### BRIEF
Return everything from the line containing "Given: Click the System monitor icon" down to the line containing "Looking at the" in the material below, leaving out the pictures.

### AVAILABLE RECORDS
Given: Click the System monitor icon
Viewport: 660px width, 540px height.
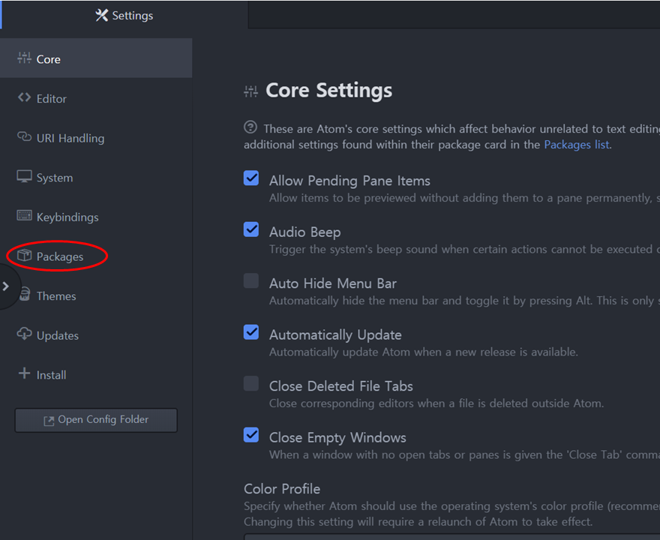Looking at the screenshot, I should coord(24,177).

...

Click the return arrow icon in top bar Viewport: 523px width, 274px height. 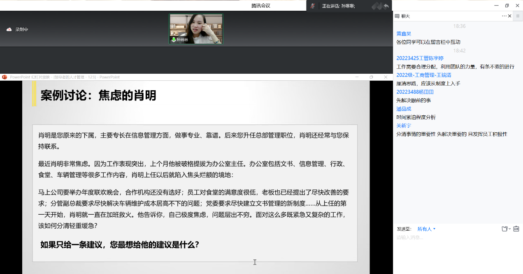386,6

--

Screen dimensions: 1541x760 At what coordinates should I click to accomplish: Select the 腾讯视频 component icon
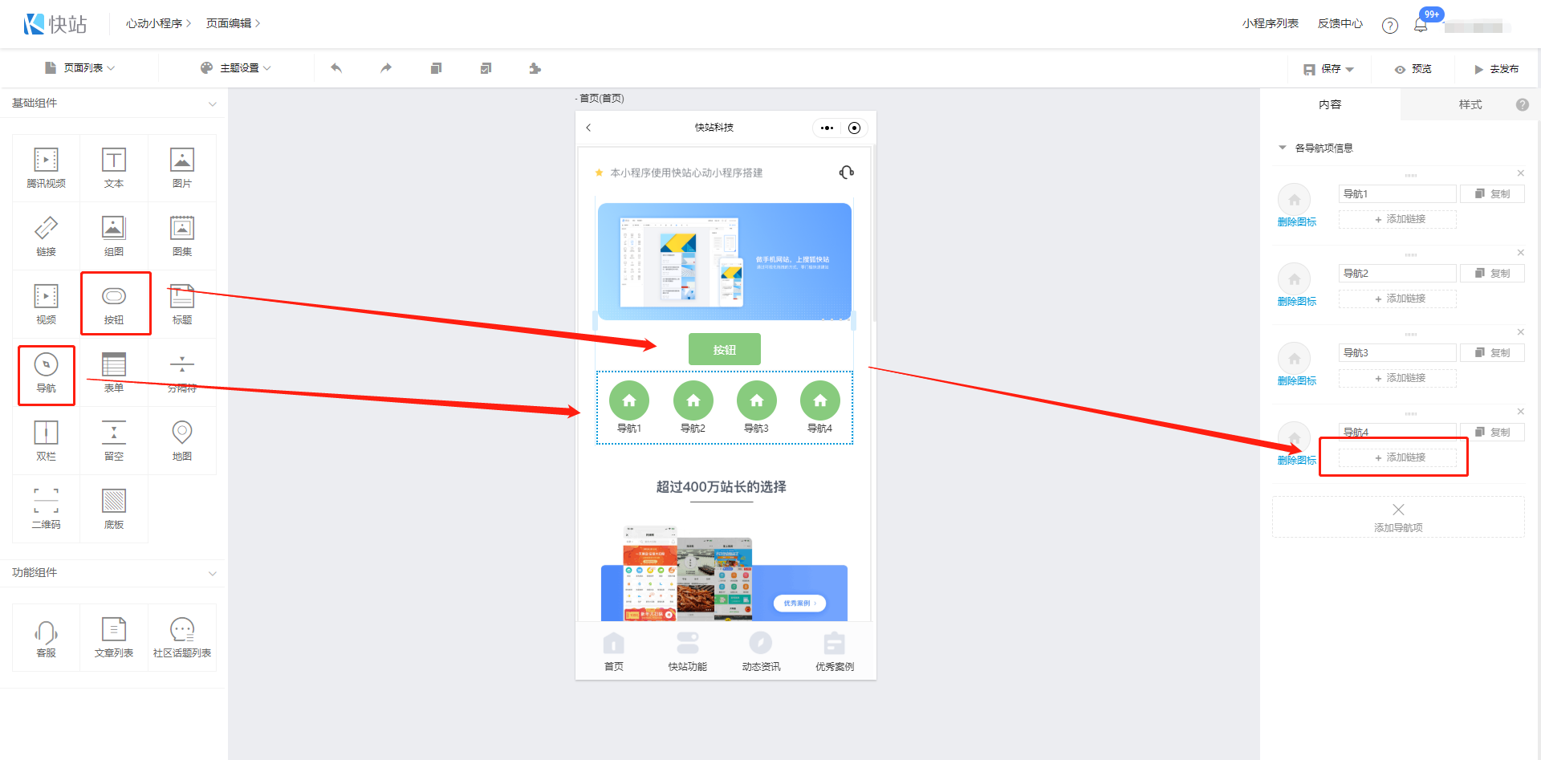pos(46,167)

### TASK OUTPUT
Given: Click the System monitor icon
Viewport: 660px width, 540px height.
Looking at the screenshot, I should coord(24,177).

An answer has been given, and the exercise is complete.